Io e Jeremiah furono portati da un medico, il quale sapeva più o meno le dinamiche.

Mentre lui veniva guarito e lo aiutavano a prendere conoscenza, io partorivo.

Presente.

"Ahi Claudio"
Dico di getto.
Qualche volta morde mentre lo allatto.

Claudio ha tre mesi e mezzo, è nato quattro kili e soprattutto sano come un pesce.

Jeremiah non lo vide subito, il giorno al parto successivo disobbedì al dottore, si alzò e venne da me ed il nostro piccolo.

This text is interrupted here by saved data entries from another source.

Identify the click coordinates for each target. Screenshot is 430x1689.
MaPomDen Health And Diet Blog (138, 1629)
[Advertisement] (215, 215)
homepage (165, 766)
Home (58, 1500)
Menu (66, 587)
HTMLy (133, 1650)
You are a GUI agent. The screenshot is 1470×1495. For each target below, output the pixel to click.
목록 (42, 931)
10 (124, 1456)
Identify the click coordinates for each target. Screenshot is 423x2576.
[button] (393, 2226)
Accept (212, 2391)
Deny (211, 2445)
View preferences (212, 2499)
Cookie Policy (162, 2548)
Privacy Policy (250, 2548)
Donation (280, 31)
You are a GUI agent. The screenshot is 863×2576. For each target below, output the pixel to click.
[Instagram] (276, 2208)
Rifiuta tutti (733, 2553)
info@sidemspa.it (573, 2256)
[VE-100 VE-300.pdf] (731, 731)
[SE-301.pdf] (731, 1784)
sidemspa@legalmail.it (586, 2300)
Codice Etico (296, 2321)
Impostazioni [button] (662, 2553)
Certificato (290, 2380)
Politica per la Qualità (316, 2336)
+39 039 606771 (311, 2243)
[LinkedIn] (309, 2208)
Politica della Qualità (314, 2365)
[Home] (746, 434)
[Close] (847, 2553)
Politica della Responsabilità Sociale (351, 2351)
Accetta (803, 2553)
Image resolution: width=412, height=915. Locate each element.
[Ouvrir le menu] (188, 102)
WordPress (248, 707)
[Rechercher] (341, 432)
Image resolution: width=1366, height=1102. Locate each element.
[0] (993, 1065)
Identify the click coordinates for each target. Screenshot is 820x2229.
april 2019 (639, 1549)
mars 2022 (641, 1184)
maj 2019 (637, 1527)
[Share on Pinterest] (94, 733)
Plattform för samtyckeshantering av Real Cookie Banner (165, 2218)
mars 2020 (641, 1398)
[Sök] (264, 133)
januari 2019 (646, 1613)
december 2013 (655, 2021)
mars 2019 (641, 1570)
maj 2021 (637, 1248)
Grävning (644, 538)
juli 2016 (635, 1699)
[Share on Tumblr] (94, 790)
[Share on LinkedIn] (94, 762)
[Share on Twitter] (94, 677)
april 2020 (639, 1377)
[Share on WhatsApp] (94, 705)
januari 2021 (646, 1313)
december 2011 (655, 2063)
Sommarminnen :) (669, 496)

Per la prima volta lo vidi debole, in più nascose le sue lacrime.
Risi, la cosa importante era stare insieme.

Non appena fummo in grado di andarcene, ce ne andammo, lontano.

"Male?"
Mio marito sta sempre insieme a noi, non si allontana mai.
Il divano del salone è abbastanza grande per tutti e tre.

"Aveva fame, però si, da fastidio"
Quando ha fame si attacca subito e la ginecologa mi disse che in questo caso lo dovrei sistemare.
Non importa.

Jeremiah mi strinse a sé, circondano col suo braccio anche il piccolo.

"Siete proprio belli"
Dice guardandolo.
Sorrido, colta da tanta tenerezza.

"Noi siamo belli.
Tutti e tre"
Unisco le nostre labbra.

Il nostro bacio, vale tanto, vale tutto.
La prospettiva di una vita migliore, di una vita piena di sacrifici, conquiste, gioie e con altri figli ad arricchire la nostra vita.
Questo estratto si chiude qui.